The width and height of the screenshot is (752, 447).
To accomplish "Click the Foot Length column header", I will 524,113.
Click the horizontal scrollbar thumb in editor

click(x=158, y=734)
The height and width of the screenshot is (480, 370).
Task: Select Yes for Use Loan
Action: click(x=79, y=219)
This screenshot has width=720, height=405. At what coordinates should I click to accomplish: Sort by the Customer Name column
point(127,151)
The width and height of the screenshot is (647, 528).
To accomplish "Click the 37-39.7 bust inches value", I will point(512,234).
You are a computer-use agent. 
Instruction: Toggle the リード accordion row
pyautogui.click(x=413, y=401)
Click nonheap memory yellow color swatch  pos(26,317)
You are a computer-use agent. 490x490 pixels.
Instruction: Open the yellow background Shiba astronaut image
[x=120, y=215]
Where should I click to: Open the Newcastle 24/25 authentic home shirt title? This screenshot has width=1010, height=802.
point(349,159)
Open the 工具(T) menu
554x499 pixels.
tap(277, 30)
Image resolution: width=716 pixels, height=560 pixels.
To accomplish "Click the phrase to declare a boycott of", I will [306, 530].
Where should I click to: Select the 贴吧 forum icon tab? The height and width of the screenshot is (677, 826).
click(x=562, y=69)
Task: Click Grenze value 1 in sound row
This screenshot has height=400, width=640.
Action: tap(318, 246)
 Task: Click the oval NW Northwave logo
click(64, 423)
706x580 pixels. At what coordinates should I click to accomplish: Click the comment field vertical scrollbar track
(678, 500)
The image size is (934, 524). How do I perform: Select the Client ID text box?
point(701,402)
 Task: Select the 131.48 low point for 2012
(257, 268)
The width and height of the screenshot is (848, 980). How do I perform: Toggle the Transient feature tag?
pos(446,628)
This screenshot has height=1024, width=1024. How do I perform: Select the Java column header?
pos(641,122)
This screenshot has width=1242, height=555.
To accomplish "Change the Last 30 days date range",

- - - - - - -

Nothing but the lines from the one with "706x580 pixels. At" through the last line of the entries should be repeated, and those exactly.

◆ TASK SOLUTION
706x580 pixels. At what coordinates should I click to accomplish: Click the comment field vertical scrollbar track
(678, 500)
The image size is (934, 524). How do I perform: Select the Client ID text box?
point(701,402)
 Task: Select the 131.48 low point for 2012
(257, 268)
The width and height of the screenshot is (848, 980). How do I perform: Toggle the Transient feature tag?
pos(446,628)
This screenshot has height=1024, width=1024. How do I perform: Select the Java column header?
pos(641,122)
This screenshot has width=1242, height=555.
To accomplish "Change the Last 30 days date range",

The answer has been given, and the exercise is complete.